AIM: Reproduce verbatim every line of the material from its first line through the line containing "click(x=1251, y=62)", inclusive.

Dataset records
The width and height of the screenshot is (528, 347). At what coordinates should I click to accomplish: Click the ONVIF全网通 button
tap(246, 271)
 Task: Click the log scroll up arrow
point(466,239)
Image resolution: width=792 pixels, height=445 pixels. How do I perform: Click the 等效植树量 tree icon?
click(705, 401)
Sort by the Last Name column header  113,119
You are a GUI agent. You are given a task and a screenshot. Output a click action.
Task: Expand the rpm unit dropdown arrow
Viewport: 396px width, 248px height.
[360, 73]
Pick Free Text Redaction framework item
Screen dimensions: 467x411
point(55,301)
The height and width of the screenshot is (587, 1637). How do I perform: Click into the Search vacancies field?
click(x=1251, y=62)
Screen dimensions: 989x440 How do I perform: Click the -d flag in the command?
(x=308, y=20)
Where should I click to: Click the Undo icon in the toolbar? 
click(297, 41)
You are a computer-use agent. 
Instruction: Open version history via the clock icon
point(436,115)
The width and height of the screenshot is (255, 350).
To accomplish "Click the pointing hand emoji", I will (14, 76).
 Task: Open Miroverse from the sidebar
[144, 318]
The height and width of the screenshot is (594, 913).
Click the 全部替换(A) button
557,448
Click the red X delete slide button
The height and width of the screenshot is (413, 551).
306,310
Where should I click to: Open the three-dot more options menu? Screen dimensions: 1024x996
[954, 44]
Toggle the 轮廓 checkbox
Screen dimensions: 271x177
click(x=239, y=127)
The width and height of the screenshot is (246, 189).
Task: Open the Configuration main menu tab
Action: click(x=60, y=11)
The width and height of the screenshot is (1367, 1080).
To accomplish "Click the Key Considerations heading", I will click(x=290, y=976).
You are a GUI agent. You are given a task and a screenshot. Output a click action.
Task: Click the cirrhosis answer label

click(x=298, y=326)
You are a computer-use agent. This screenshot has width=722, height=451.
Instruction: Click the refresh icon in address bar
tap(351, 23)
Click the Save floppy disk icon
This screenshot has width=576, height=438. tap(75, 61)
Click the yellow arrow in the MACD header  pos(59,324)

THE OUTPUT:
The width and height of the screenshot is (528, 347). At what coordinates should I click to accomplish: Click the ONVIF全网通 button
tap(246, 271)
 Task: Click the log scroll up arrow
point(466,239)
Image resolution: width=792 pixels, height=445 pixels. How do I perform: Click the 等效植树量 tree icon?
click(705, 401)
Sort by the Last Name column header  113,119
You are a GUI agent. You are given a task and a screenshot. Output a click action.
Task: Expand the rpm unit dropdown arrow
Viewport: 396px width, 248px height.
[360, 73]
Pick Free Text Redaction framework item
Screen dimensions: 467x411
point(55,301)
The height and width of the screenshot is (587, 1637). How do I perform: Click into the Search vacancies field?
click(x=1251, y=62)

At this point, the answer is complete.